Saturday of the Second Week of Lent
Micah 7:14-15,18-20; Luke 15:1-3,11-32
Look, all these years I had slaved for you
Thomas Merton made a wonderful distinction between the saint and the sinner. The saint is someone who feels like a son/daughter before God; the sinner is someone who feels like a slave before God! The children don’t steal from their Father, because all that is his, is theirs! The feelings and behaviour of slaves are different.
Adam and Eve felt like children before their Father, and they owned the garden of Eden. But the tempter told them: “God does not want you to be his children, like him in knowing good and evil. That’s why you can’t touch the tree of life.” They believed him, and began to steal from their own house, their Father’s house! From being children, they turned themselves into slaves.

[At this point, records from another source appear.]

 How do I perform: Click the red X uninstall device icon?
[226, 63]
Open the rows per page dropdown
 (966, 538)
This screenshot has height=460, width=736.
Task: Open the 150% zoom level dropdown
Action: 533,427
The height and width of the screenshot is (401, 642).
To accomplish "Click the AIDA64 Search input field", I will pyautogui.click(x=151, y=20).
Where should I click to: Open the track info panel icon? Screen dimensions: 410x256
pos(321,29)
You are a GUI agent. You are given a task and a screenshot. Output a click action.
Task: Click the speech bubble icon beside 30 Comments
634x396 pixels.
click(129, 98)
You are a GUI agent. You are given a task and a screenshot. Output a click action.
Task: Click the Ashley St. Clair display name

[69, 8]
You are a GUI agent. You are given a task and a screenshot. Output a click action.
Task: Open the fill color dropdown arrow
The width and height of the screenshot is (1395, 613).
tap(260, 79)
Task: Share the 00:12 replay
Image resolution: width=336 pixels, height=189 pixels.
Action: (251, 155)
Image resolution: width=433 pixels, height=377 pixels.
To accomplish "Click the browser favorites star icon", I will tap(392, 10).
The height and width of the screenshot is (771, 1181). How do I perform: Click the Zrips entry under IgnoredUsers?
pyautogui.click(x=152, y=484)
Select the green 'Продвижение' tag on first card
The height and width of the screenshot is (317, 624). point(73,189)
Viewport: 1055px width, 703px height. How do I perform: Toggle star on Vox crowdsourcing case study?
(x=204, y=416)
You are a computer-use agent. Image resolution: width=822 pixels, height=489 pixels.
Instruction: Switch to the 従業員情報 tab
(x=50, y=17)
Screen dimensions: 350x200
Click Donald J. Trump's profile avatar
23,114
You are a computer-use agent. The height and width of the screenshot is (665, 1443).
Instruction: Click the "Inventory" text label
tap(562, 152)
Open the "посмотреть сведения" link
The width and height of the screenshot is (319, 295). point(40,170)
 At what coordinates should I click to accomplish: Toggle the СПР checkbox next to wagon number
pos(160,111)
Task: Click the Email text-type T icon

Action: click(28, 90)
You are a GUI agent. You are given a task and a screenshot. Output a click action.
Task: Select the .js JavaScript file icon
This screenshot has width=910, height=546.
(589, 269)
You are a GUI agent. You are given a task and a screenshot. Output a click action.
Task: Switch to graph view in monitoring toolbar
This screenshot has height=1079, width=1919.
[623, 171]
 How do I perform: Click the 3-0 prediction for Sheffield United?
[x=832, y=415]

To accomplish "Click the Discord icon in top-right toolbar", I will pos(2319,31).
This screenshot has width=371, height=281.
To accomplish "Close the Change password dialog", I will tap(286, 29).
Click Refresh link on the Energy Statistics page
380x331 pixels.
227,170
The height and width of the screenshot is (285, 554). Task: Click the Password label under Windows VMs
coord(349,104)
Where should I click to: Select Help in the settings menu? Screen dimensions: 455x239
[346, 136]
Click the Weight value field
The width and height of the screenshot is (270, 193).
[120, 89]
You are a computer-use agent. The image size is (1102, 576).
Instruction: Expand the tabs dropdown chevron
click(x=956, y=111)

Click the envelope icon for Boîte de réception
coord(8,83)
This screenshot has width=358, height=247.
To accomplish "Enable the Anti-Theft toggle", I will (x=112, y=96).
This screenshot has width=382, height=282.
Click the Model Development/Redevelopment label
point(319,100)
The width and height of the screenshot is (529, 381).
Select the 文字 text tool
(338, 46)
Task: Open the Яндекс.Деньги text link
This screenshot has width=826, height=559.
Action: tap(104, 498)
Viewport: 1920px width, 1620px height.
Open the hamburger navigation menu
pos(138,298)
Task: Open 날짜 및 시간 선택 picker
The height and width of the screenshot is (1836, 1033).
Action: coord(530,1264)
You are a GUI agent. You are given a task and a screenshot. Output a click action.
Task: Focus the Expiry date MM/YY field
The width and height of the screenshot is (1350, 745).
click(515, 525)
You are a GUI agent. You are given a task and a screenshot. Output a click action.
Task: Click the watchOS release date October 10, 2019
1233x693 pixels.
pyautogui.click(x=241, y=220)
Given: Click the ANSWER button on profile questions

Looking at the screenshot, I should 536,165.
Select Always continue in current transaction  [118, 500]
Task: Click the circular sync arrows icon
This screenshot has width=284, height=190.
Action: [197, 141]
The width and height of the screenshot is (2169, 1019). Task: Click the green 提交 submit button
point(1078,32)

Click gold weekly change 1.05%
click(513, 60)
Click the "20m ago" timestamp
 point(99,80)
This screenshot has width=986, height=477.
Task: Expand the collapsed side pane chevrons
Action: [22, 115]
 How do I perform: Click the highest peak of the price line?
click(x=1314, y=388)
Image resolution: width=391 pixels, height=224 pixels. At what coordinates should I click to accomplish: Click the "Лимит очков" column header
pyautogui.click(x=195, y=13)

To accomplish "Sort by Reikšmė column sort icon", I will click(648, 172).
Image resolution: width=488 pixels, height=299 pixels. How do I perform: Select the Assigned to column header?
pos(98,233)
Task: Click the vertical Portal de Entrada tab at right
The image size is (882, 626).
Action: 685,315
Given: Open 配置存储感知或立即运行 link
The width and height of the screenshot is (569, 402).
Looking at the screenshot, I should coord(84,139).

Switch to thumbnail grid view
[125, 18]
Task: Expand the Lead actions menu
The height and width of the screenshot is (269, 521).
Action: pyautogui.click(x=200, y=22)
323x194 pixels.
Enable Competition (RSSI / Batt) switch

In the splendid parable of Jesus, the elder son complains to his Father: “All these years I had been slaving for you, never disobeying your orders. And yet you hardly gave me even a kid, to celebrate with my friends.” The Father replied: “Son, all that is mine is yours! Any day you could have taken a kid or a calf to celebrate. I am your Father, not your Master? This brother of yours was also like you but at least now, he has realized that he is my son, not my slave, that I am his Father, not his Master. I wish you do the same!”
At the basis of all sinfulness is the failure to see God as our Father or Mother. At the basis of all virtue, there is the grace of seeing God truly as the most loving Mother or Father! The tendency to see God as an unwanted Master is also at the root of much atheism and secularism. It is actually a grace if someone truly manages to see him as Father. This is the basic difference between Jesus and the Pharisees! This is also the basic difference between those who believe in God, and those who boast of being unbelievers!